Hyperbole: Exaggeration. "If your right eye causes you to sin, gouge it out" (Matthew 5:29).

Irony: The literal meaning is opposite the real meaning. "You have become kings...! How I wish that you really had become kings so that we might be kings with you!" (1 Corinthians 4:8).

Interesting stuff---it doesn't help any more that the idioms of the bible as found in the original languages: Hebrew and Greek are hard to translate into English in an exact way either as any translator of foreign language knows.
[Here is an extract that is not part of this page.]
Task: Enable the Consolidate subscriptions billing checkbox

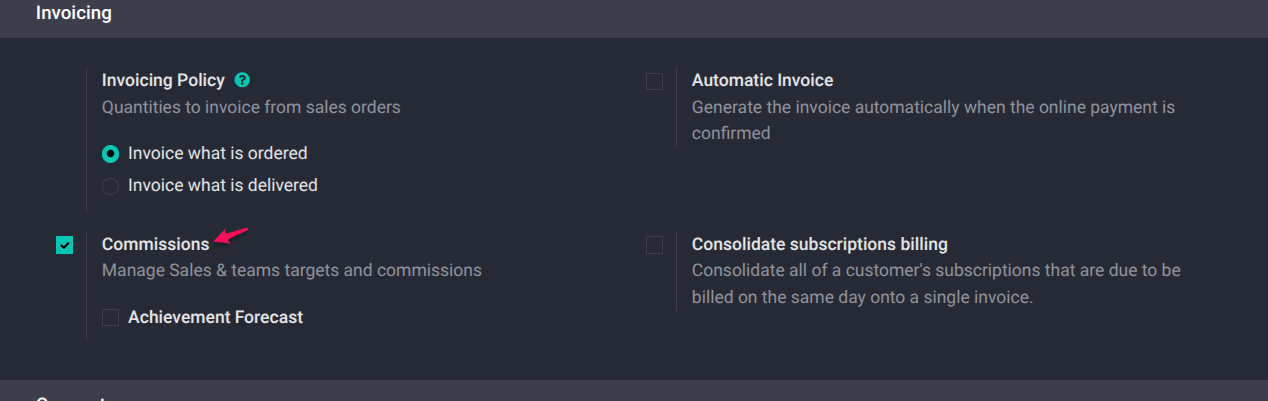Action: point(654,245)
For example if one were to translate the English idiom "break a leg" into German, it would literally mean to break one's leg rather than a figure of speech for good luck which is why we should be careful when we rip verses of the bible out of context lest we fall into error such as when King James Onlyists interpret: ΤΟ ΚΑΤΑ ΙΩΑΝΝΗΝ ΑΓΙΟΝ ΕΥΑΓΓΕΛΙΟΝ 1:1-Ἐν ἀρχῇ ἦν ὁ Λόγος, καὶ ὁ Λόγος ἦν πρὸς τὸν Θεόν, καὶ Θεὸς ἦν ὁ Λόγος in English as meaning that the 1769 revision of the 1611 edition of the King James Version of the bible is coequal and coeternal with the Father to the point of proclaiming that the bible is the second person of the Trinity: Jesus---as only Jesus is the Λόγος. See also: THERE IS ONLY ONE PURE KING JAMES BIBLE:
for even more bibliolatry.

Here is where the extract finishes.